Recommandations du comité

Recommandations du comité
  1. 294. Au vu des conclusions qui précédent, le comité invite le Conseil d’administration à approuver les recommandations suivantes:
    • a) Le comité demande au gouvernement de prendre les mesures nécessaires, y compris d’ordre législatif, pour garantir que les listes nominatives de travailleurs syndiqués ne soient pas communiquées à l’employeur et de le tenir informé à cet égard.
    • b) Le comité prie le gouvernement de diligenter sans délai une enquête sur les allégations de discrimination antisyndicale qui empêcheraient le recrutement des travailleurs de Gama dans le secteur de la confection sous douane et de le tenir informé de ses résultats.

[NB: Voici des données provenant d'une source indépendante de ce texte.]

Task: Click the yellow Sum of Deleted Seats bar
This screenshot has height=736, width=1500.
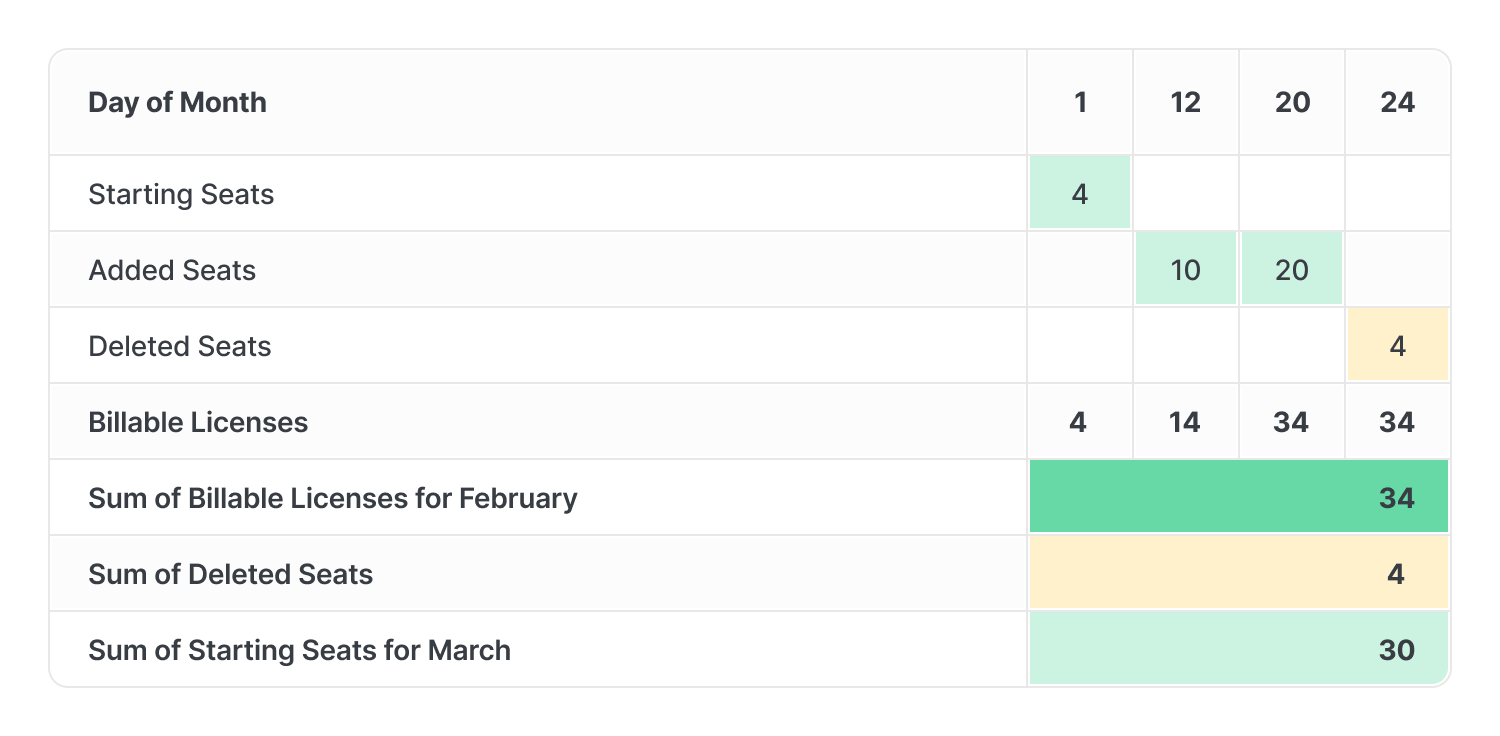Action: click(x=1239, y=573)
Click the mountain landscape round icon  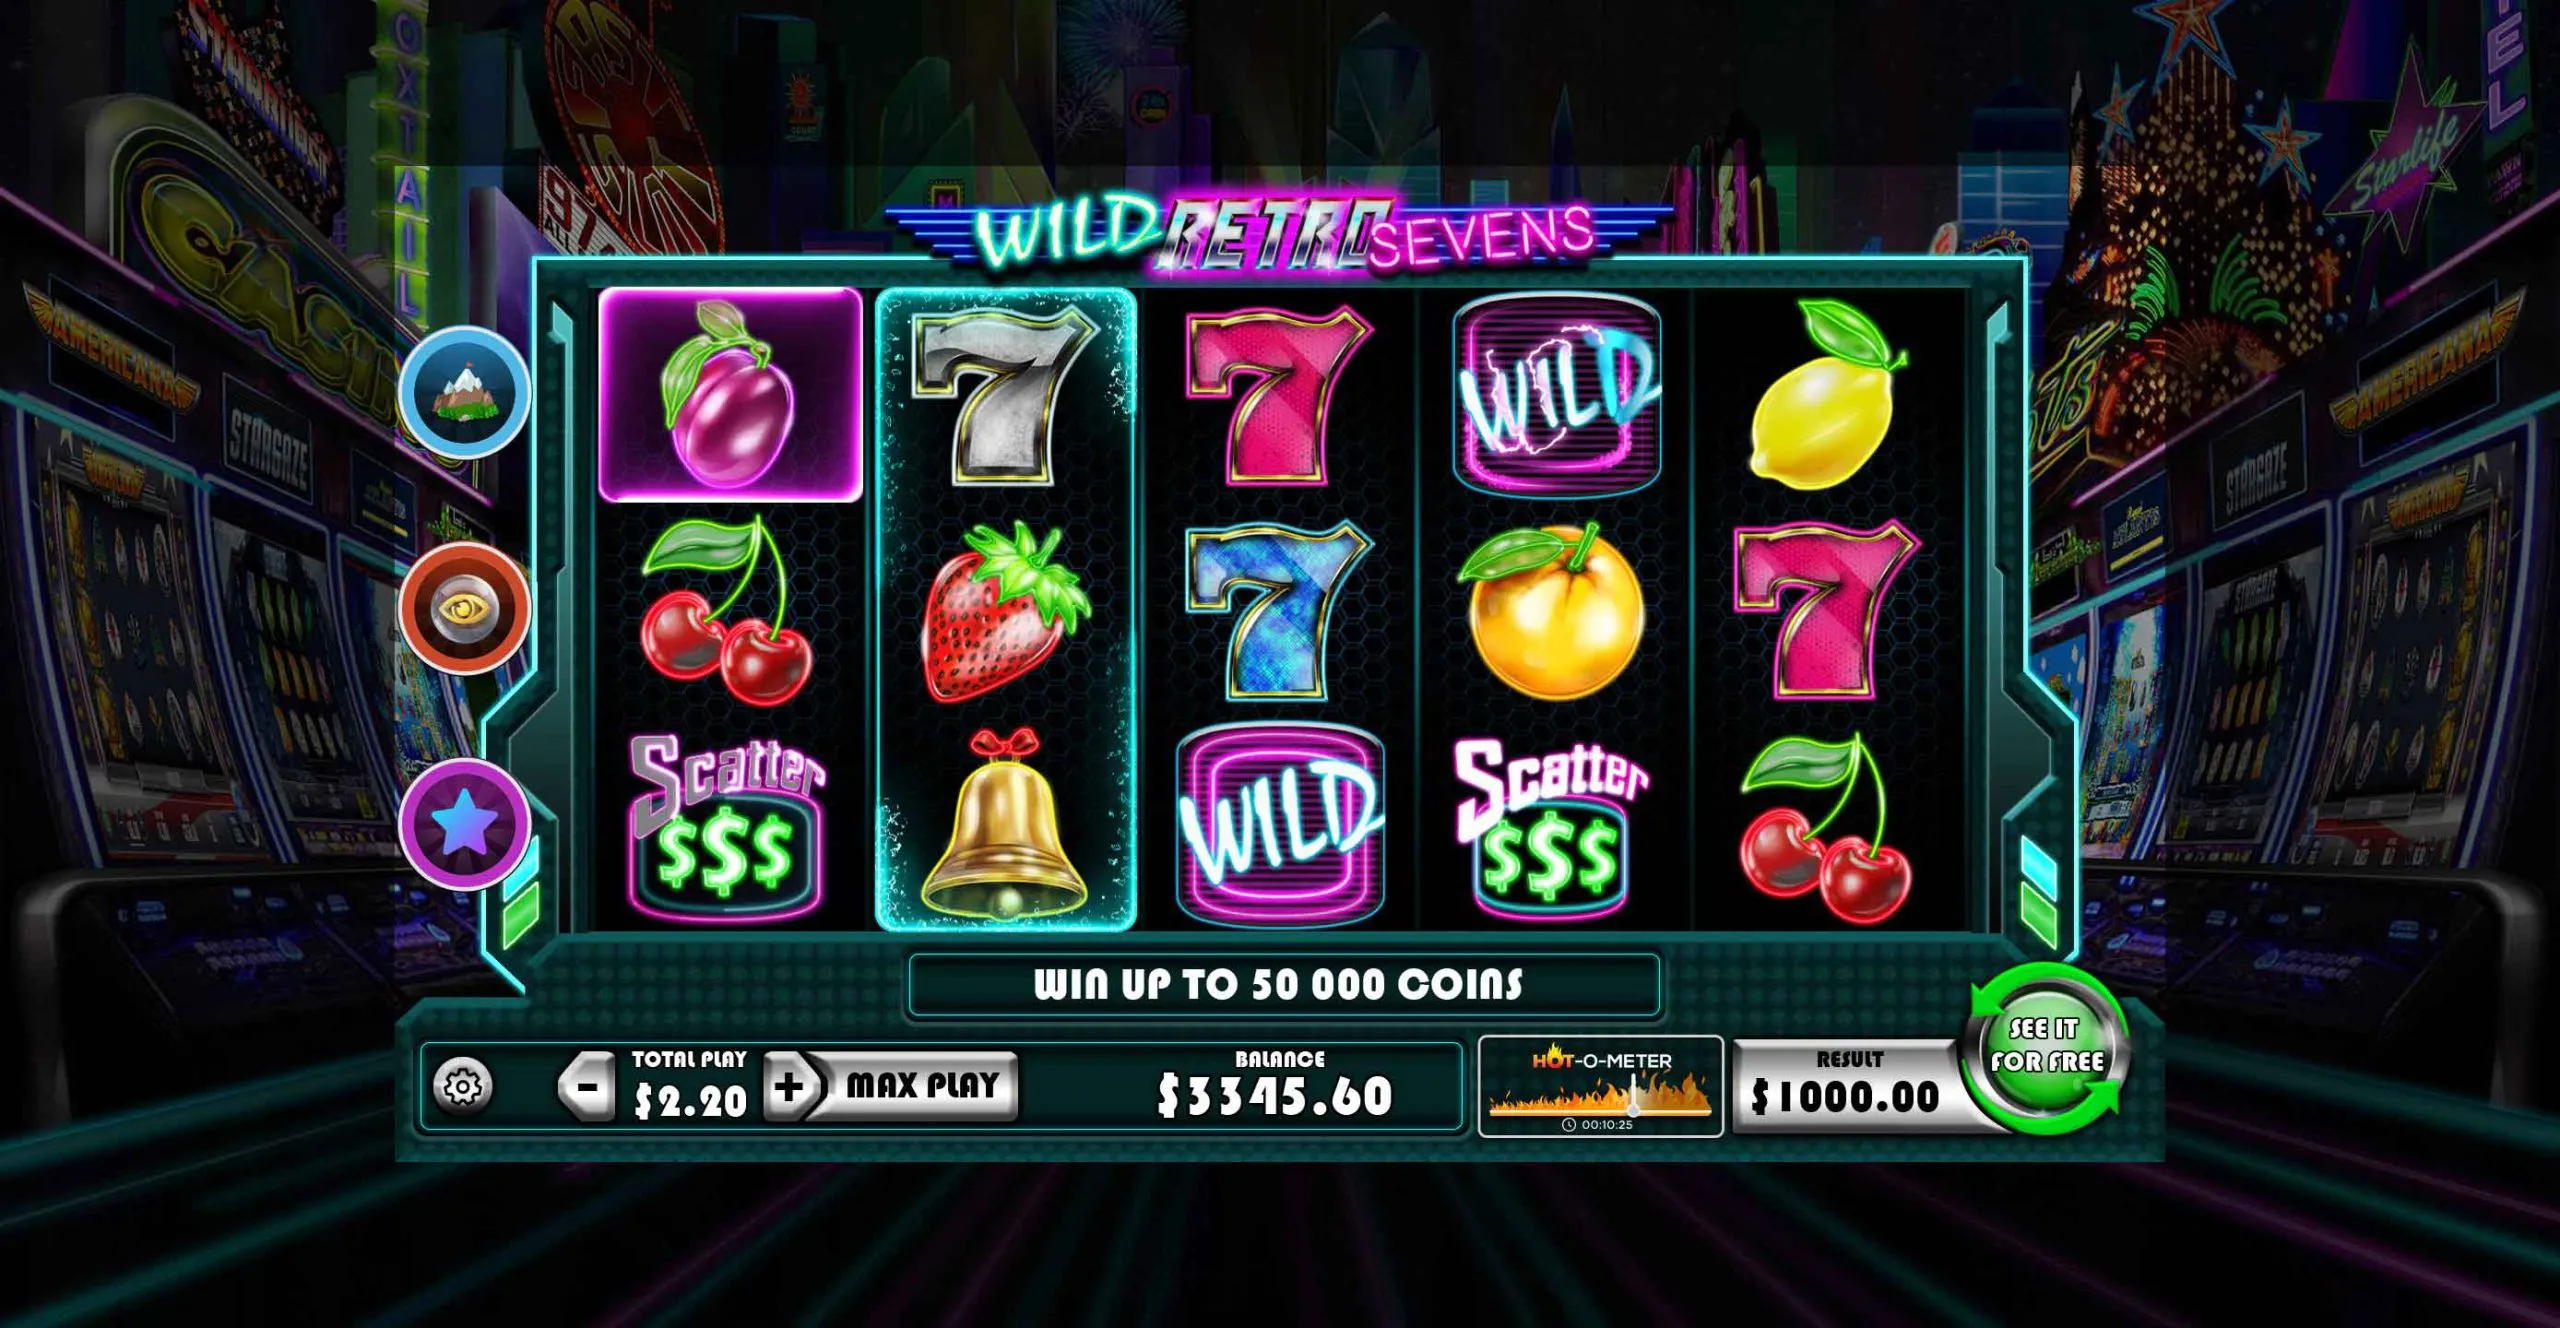point(465,392)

    • c) Le comité prie instamment le gouvernement de diligenter sans délai une enquête exhaustive sur le caractère antisyndical éventuel de la cessation d’activité au sein de l’entreprise en question et de le tenir informé des conclusions de cette enquête. Si le caractère antisyndical allégué de cette cessation est avéré, et puisqu’il apparaît que l’entreprise a maintenu une activité réduite, le comité prie le gouvernement de rechercher, en fonction du volume d’activité actuel de l’entreprise, la réintégration des travailleurs licenciés et de veiller à ce que ceux d’entre eux pour lesquels une telle réintégration n’est pas possible reçoivent une indemnité adéquate constituant une sanction suffisamment dissuasive, cela en tenant compte de toute indemnité déjà perçue dans le cadre de l’accord signé entre le syndicat et l’entreprise en juillet 2011.